## BEGIN Source
UNITED STATES BANKRUPTCY COURT

EASTERN DISTRICT OF KENTUCKY

ASHLAND DIVISION

 

 

IN RE:

MARTIN L. VAUGHAN and

NICCOLETTE G. VAUGHAN

DEBTORS CASE NO. 94-10441

CHAPTER 11

 

 

HUGO CARTER, et al. PLAINTIFFS

 

VS. ADV. NO. 95-1009

 

MARTIN L. VAUGHAN DEFENDANT

 

MEMORANDUM OPINION

 

This matter is before the Court on the plaintiffs' Motion for Summary Judgment filed herein on June 12, 1996. The defendant had an opportunity to respond, but did not, and on October 30, 1996, the matter was heard. Counsel for the plaintiffs appeared to argue the motion; no one appeared for the defendant. At the conclusion of the hearing, the Court took the matter under consideration. This Court has jurisdiction of this matter pursuant to 28 U.S.C. '1334(b); it is a core proceeding pursuant to 28 U.S.C. '157(b)(2)(I).

The plaintiffs initiated this matter by the filing of their Complaint Objecting to Dischargeability of Indebtedness on April 3, 1995. The defendant filed his pro se Answer on May 3, 1995, the only pleading he has filed in this matter. The Complaint represented that on March 3, 1993, the plaintiffs filed a state court action in Georgia against a group of defendants including Martin L. Vaughan, the defendant herein ("Vaughan") and Dealers Association Plan ("DAP"), an entity of his. The suit was later removed to the United States District Court for the Northern District of Georgia ("the District Court"), as Case No. 193-CV-766-ODE. It was certified there as a class action.

The suit involved a health plan ("the Plan") set up by the Georgia Independent Automobile Dealers Association to provide benefits to Association members who subscribed to the Plan. The plaintiffs alleged that Vaughan set up DAP to act as third-party administrator of the Plan, and alleged breaches of fiduciary duties, fraud, and failure to pay insurance benefits when due. After removal of the case to District Court, the plaintiffs filed an Amended Complaint in December 1993 alleging fraud, breach of contract, Racketeering Influenced and Corrupt Organizations ("RICO") Act violations, and breach of fiduciary duties.

After more than three years of litigation, the District Court entered default judgment against Vaughan and DAP, and ordered that all pleadings of these two defendants be stricken. Finally, on September 30, 1996, the District Court awarded judgment to the plaintiff class against the defendants in the aggregate sum of $13,396,307.00, finding, inter alia, that Vaughan and DAP were fiduciaries, and that they breached their duties as fiduciaries.

The court further found that Vaughan's and DAP's involvement with the Plan violated the RICO Act. The court found that Vaughan caused the Plan participants to pay $813,957.00 in excessive administrative fees, and to pay other improper fees and commissions, all of which he was ordered to disgorge. Attorneys' fees and costs were to be awarded in a separate order. The court observed that Vaughan was in bankruptcy and that "the ultimate distribution of any monies recovered should be handled through the Vaughan Bankruptcy."
## END Source
• Your goal
Pick up the bankruptcy court opinion above where it stops, and carry it on from its last sentence.
## BEGIN Dataset
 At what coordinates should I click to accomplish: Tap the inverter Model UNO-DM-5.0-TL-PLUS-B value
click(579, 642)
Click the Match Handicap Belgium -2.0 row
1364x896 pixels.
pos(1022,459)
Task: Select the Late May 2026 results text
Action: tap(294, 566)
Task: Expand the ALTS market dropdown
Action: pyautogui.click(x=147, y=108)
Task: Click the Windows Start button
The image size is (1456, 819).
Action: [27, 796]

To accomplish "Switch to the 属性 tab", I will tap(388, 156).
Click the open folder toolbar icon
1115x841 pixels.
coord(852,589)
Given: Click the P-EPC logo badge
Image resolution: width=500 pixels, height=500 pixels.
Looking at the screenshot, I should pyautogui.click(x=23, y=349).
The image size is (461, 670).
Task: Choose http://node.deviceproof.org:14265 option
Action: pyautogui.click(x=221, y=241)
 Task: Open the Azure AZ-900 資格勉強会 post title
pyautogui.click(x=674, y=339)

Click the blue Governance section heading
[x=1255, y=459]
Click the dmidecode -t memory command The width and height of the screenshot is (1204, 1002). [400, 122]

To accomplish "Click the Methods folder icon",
## END Dataset
• Response to the task
The plaintiffs' Motion for Summary Judgment herein requests that the judgment debt against Vaughan be declared nondischargeable by virtue of the default judgment entered in the underlying case. That judgment set out that Vaughan is indebted to the plaintiffs for fraud while acting in a fiduciary capacity. The plaintiffs assert that Vaughan is collaterally estopped from litigating the question of the dischargeability of these debts herein. Collateral estoppel may be employed in cases involving dischargeability questions if the precise issue was raised in the prior proceeding between the same parties or parties in privity with them, if it was actually litigated, and if its determination was necessary to the outcome of the prior proceeding.

The record of the proceeding in District Court establishes that the issue of whether Vaughan committed fraud while acting in a fiduciary capacity was raised between the parties herein, and its determination was necessary to the outcome of that proceeding. In any instance where a default judgment is entered, however, the critical question is whether or not the issue was "fully litigated."

The record appears to support the contention that the issue was fully litigated as to Vaughan. The docket of the District Court proceeding shows that he was represented by several counsel, that motions were filed on his behalf, and orders entered in regard to him from the inception of the proceeding in April 1993 until he was found to be in default in September 1995. Vaughan's participation in this proceeding is evident.

If the prior proceeding herein had been in state court, this Court would have been required to determine whether that state would give collateral estoppel effect to a default judgment. Here, however, the prior proceeding herein was in a federal district court. Therefore, this Court must determine what the federal standard is, and follow it.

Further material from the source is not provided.